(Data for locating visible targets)
===

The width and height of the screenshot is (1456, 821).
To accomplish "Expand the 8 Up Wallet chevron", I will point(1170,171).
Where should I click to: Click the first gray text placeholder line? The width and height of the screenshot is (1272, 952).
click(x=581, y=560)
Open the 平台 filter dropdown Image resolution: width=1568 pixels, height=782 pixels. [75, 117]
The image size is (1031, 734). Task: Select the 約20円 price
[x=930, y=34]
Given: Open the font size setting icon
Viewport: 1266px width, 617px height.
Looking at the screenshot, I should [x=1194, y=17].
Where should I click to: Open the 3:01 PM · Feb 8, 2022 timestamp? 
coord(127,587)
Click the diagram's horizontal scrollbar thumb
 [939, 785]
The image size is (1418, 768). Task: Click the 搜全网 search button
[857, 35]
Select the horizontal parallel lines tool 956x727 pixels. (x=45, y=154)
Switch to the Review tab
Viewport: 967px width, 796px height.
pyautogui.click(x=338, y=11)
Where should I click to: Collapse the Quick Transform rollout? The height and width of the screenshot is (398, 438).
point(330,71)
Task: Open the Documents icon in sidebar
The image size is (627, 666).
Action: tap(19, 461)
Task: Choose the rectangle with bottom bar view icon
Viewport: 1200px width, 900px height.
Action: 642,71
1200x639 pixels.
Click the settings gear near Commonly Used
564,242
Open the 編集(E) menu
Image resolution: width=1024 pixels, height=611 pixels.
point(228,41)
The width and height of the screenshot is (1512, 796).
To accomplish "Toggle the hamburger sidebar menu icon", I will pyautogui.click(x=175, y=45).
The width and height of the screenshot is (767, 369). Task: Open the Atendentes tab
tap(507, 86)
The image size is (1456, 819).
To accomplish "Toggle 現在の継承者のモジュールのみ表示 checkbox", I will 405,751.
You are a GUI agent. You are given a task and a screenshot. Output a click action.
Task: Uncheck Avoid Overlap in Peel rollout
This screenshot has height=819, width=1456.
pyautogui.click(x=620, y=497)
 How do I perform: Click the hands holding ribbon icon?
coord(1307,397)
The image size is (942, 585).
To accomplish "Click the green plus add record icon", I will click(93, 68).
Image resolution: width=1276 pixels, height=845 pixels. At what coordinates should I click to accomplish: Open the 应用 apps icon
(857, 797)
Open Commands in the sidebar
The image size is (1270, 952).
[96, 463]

===

▶ _Exercise brief_:
Pull out every line of the items above that contains the string "point".

▶ _Full answer_:
To accomplish "Expand the 8 Up Wallet chevron", I will point(1170,171).
point(330,71)
point(228,41)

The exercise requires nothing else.